With all the hype around chatbots, I was glad to get a chance to actually get some experience in developing one. A few weeks ago, within our Immerstive Automation project, we had Nick Diakopoulos, an Associate Professor in computational and data journalism, lead a workshop on creating chatbots. I was very excited to get to build my first chatbot.

Image source – https://i.ytimg.com/vi/YeLh-Fzm5Eg/maxresdefault.jpg

During the workshop, we were introduced to one tool, Chatfuel, for developing Facebook messenger chatbots. It is used by many companies and newsrooms (shown here https://chatfuel.com/bots/) and is easy to use for beginners.  Examples of chatbots include those that give you weather updates when you ask, ones that help you pick out and order groceries for the week or news bots that alert you when something interesting happens. For many of these companies, chatbots provide several advantages, as they are able to handle tasks automatically, thus reducing manual hours.

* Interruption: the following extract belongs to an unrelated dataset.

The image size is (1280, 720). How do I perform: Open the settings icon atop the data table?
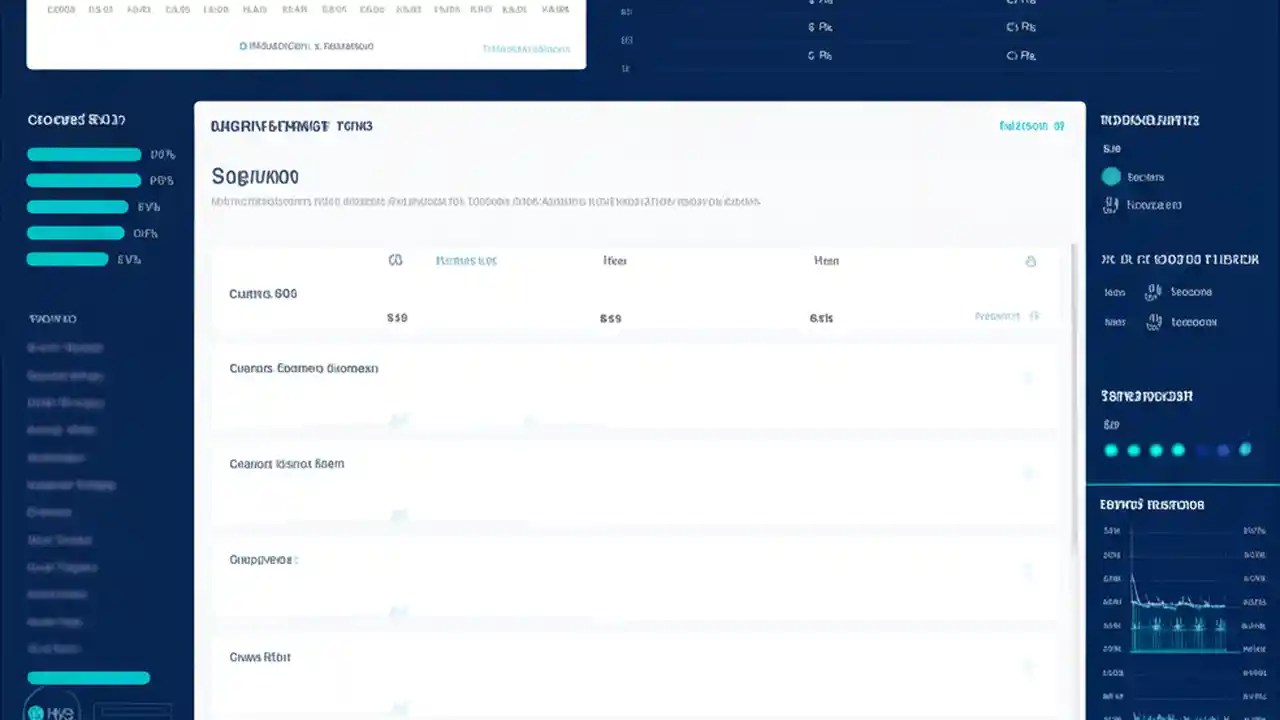(1031, 260)
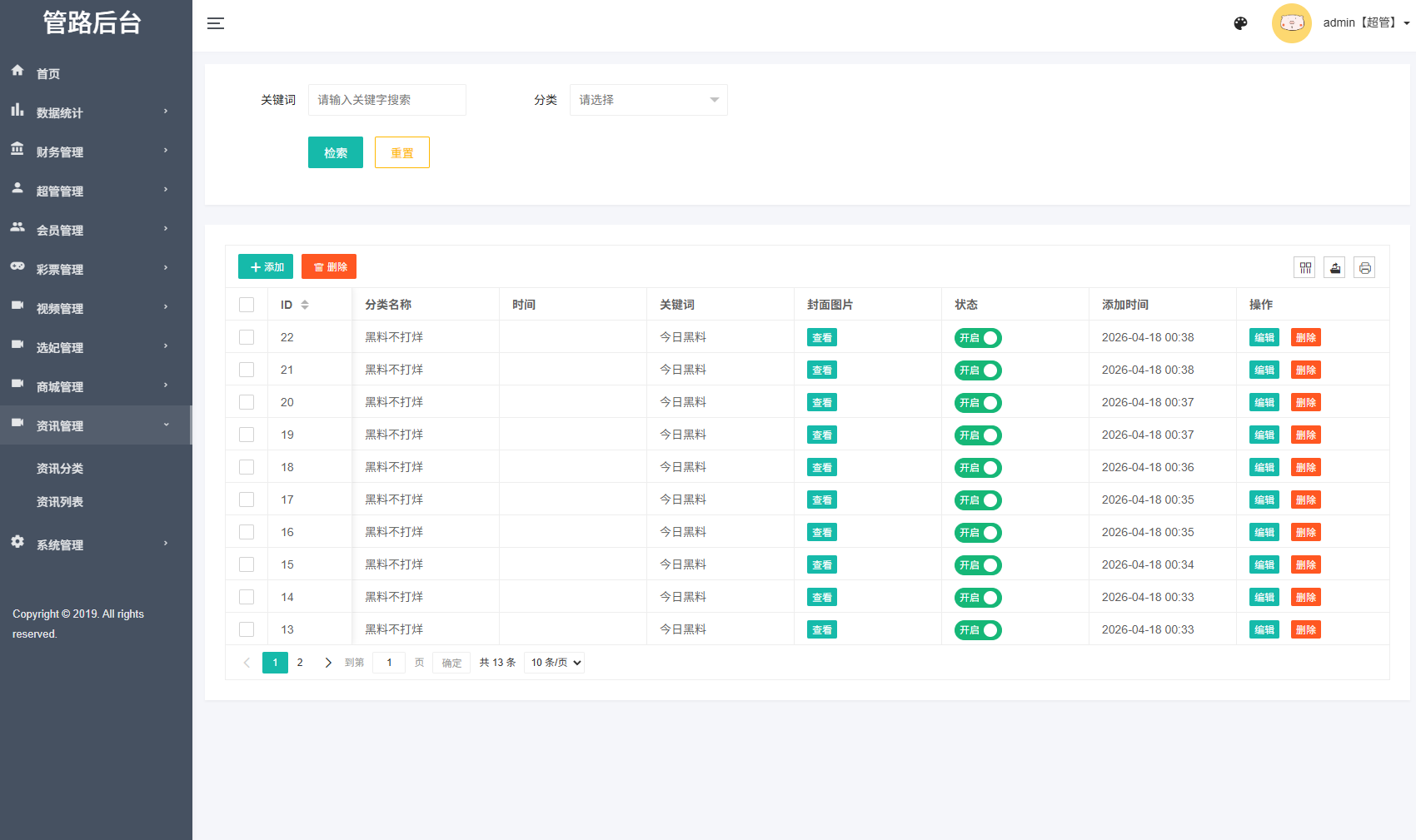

In the workshop, we were teamed up in groups of three. In my group we ended up creating a chatbot that serves you a poem when you ask from it. Nothing fancy as we just implemented a few conversational rules and we didn’t publicly release it. Future plans include experimenting with something more advanced using machine learning, as Chatfuel is rule-based and has limitations in conversational depth.

When designing chatbots, however, here are a few guidelines we were given in the workshop that can guide you on creating a chatbot:

1) Select a specific problem or opportunity that you want to address.

2) Define audience and goal(s) of audience interacting with bot. What will the bot do? Does it solve a problem? Who will use it? Does it serve a particular demographic or niche? In what context will the audience use it?

3) Create a persona for your bot: what are the bot’s goals and behaviors? Will it have a name or personality? What kind of tone will it take?

4) Define the interaction: How will your bot interact? Can you describe a scenario that walks though those interactions step by step? – Good practice here is to try and improvise the conversation: Act out the conversation.

5) Check if there is any data or knowledge-base that your bot needs in order to work?

Lastly, always have a fall back, a user friendly way for your bot to react when it does not ‘understand’ user input.

That’s it! Feel free to share any interesting chatbots that you have created or your favorite tools and approaches, etc.